Creating Embeddings:   0%|          | 0/167 [00:00<?, ?it/s]

In [14]:
from sklearn.preprocessing import normalize

df['normalized_embeddings'] = df['embeddings'].apply(lambda x: normalize(x.reshape(1, -1), axis=1).flatten())


## Vector Query
Now that we have created out embeddings, we can now query the data with a prompt. I will deliberately use a prompt that is heavily weighted towards data science.

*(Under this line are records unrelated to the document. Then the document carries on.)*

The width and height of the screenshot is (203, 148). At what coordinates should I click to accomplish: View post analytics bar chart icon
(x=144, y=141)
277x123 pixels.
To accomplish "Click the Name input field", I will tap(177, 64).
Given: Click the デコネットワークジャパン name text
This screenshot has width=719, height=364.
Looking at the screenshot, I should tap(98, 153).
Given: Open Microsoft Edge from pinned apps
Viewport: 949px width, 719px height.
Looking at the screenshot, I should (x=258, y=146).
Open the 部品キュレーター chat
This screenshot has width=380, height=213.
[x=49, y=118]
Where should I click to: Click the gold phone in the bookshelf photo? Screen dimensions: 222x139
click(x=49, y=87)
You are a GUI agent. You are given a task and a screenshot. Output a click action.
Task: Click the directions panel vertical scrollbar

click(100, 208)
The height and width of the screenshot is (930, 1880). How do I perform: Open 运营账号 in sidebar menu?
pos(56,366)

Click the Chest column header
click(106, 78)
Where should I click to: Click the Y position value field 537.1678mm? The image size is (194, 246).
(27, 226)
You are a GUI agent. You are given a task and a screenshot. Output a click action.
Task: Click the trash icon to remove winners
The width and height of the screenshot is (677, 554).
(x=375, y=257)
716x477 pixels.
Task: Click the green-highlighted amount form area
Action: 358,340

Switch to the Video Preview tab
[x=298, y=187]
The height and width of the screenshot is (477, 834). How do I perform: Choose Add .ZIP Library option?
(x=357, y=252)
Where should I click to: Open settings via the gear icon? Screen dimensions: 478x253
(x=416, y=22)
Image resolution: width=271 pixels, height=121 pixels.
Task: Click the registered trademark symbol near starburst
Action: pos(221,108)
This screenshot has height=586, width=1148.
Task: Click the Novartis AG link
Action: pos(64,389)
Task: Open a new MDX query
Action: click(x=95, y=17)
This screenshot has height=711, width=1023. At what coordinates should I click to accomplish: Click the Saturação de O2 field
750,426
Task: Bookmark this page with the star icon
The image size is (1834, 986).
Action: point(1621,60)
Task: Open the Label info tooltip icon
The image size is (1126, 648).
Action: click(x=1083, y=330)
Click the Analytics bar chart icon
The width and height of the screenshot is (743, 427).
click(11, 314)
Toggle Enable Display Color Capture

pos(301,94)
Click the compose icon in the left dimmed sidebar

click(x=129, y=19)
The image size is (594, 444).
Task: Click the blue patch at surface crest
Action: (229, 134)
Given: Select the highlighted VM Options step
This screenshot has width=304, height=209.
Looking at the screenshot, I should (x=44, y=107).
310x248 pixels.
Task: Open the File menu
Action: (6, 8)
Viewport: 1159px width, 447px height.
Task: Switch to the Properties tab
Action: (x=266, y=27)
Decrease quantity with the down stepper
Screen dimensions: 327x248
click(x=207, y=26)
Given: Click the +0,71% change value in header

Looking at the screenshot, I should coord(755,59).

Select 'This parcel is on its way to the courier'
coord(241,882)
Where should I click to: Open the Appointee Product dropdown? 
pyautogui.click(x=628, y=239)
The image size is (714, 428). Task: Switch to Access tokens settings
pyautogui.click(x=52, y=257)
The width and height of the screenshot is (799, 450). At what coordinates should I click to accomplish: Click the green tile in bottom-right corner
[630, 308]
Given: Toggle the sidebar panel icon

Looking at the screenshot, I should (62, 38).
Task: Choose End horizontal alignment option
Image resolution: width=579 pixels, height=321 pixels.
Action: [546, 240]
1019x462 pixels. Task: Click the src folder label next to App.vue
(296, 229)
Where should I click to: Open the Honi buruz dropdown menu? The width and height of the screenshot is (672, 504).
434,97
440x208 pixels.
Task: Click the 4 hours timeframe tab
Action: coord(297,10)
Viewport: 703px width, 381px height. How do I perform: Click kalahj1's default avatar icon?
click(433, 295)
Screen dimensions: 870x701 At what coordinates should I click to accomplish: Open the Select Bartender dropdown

We should in theory get a lot of data science categories near the top of the list with a high similarity score.

In [22]:
query_text = 'Python machine learning sklearn SQL database data science database coding programming'
query_tokenized = tokenize(query_text)  # Ensure this uses the same tokenizer and method used for CVs
query_embedding = create_embeddings(query_tokenized).numpy() 

In [23]:
embeddings_matrix = np.vstack(df['embeddings'].values)

In [24]:
from sklearn.metrics.pairwise import cosine_similarity
similarities = cosine_similarity(query_embedding.reshape(1, -1), embeddings_matrix)

In [25]:
df['similarity_score'] = similarities[0]

In [26]:
sorted_df = df.sort_values(by='similarity_score', ascending=False).reset_index(drop=True)

In [27]:
job_titles = sorted_df[['category', 'similarity_score']]

In [29]:
for index, value in enumerate(job_titles['category']):
    if index < 30:
        print(f"Index {index}: Value {value}")
    else:
        break


Index 0: Value DotNet Developer
Index 1: Value DotNet Developer
Index 2: Value Python Developer
Index 3: Value Python Developer
Index 4: Value Data Science
Index 5: Value DotNet Developer
Index 6: Value Java Developer
Index 7: Value Data Science
Index 8: Value Data Science
Index 9: Value Data Science
Index 10: Value HR
Index 11: Value Hadoop
Index 12: Value Java Developer
Index 13: Value Hadoop
Index 14: Value Data Science
Index 15: Value Blockchain
Index 16: Value DevOps Engineer
Index 17: Value Java Developer
Index 18: Value Java Developer
Index 19: Value Data Science
Index 20: Value Java Developer
Index 21: Value Python Developer
Index 22: Value Automation Testing
Index 23: Value Java Developer
Index 24: Value Database
Index 25: Value Java Developer
Index 26: Value Python Developer
Index 27: Value Database
Index 28: Value Java Developer
Index 29: Value Business Analyst


This has done a pretty good job, we can definitely see a lot of Python Developer etc. However, we have DotNet Developers at the top which indicates the algorithmn could be improved.